Involve stakeholders and ‘non-experts’ in the selection, collection, and analysis of demographically representative qualitative data
December 22, 2023
Representatives of impacted stakeholders should be identified and partnered with on data collection methods. This is particularly important when identifying new or non-traditional data-gathering resources and methods. To increase representativeness and responsible interpretation, when collecting and analyzing specific datasets include diverse viewpoints and not only those of experts. Technology or datasets deemed non-problematic by one group may be predicted to be disastrous by others. Training data sets should be demographically representative of the cohorts or communities on whom the AI system will impact.
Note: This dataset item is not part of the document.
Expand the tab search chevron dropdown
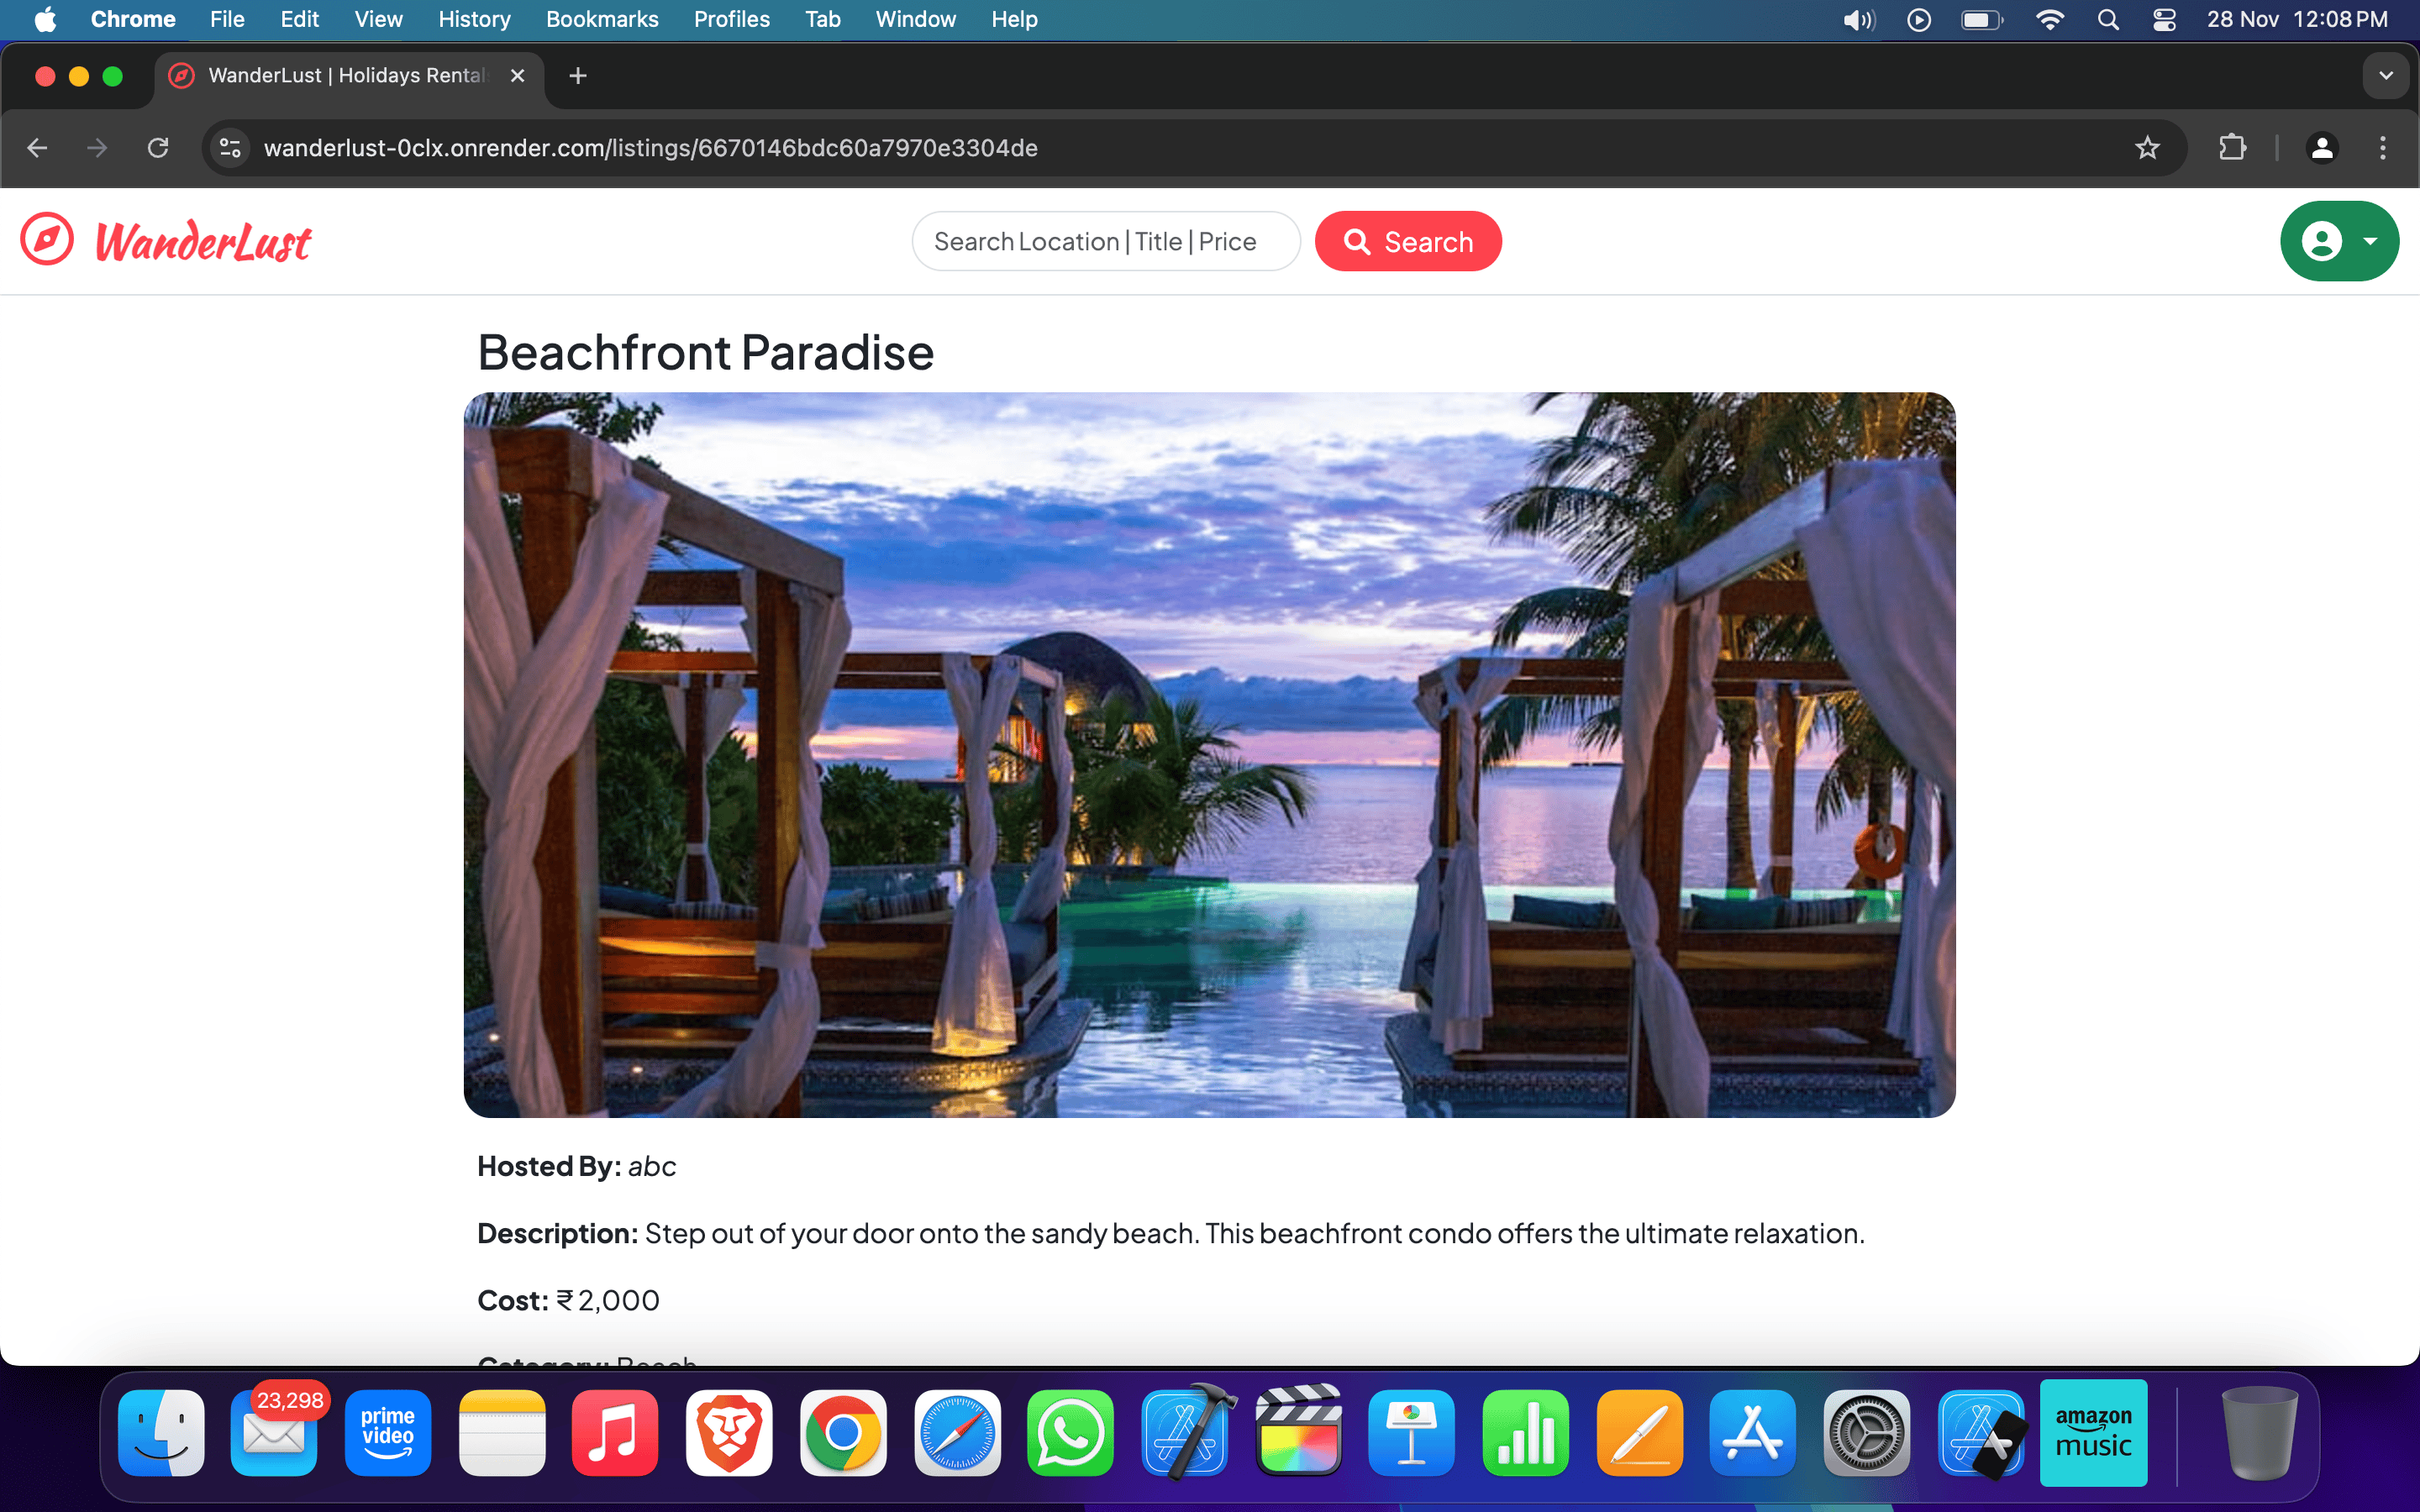The image size is (2420, 1512). pos(2385,75)
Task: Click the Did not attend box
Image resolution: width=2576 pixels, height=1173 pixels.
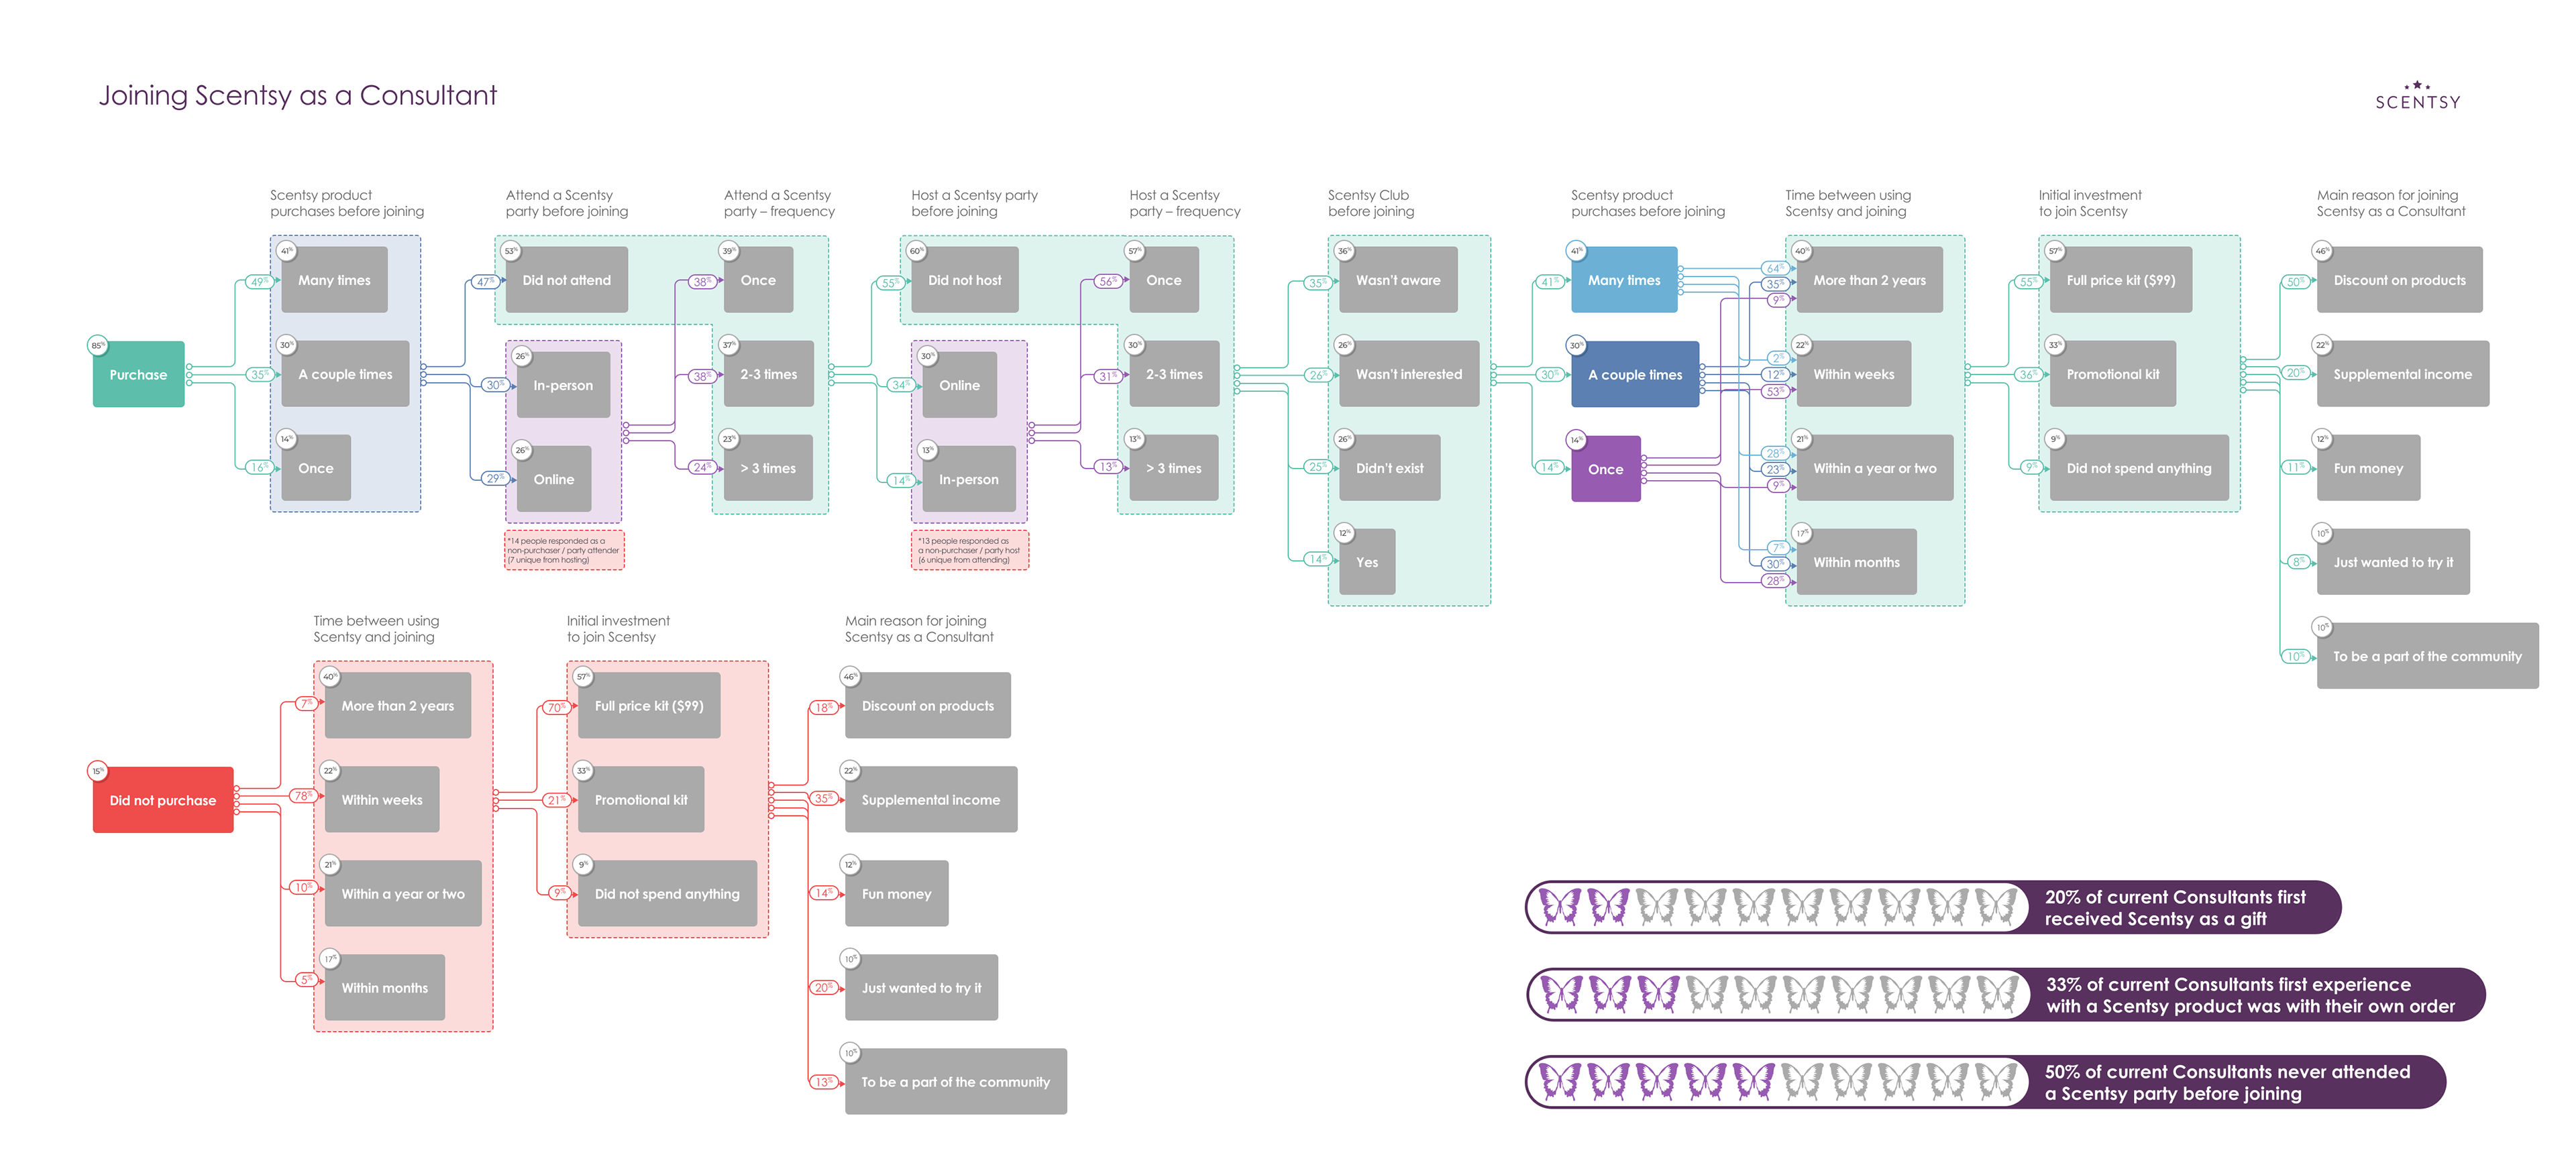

Operationalise inclusive and substantive community engagement
December 18, 2023
A vast body of knowledge about community engagement praxis exists. Guidelines and frameworks are updated and operationalised by practitioners from many disciplines including community cultural development, community arts, social work, social sciences, architecture, and public health. However, this vital element is largely neglected in the AI ecosystem although many AI projects would benefit from considered attention to community engagement. For instance, in the health sector, AI and advanced analytics implementation in primary care should be a collaborative effort that involves patients and communities from diverse social, cultural, and economic backgrounds in an intentional and meaningful manner. A Community Engagement Manager role could be introduced who would work with impacted communities throughout the AI-LC and for a fixed period post-deployment. Reciprocal and respectful relationships with impacted communities should be nurtured, and community expectations about both the engagement and the AI system should be defined and attended to. If impacted communities contain diverse language, ethnic, and cultural cohorts a Community Engagement Team from minority groups would be more appropriate. One role would be to develop tailored critical AI literacy programs for example. Organisations must put “the voices and experiences of those most marginalized at the centre” when implementing community engagement outcomes in an AI project.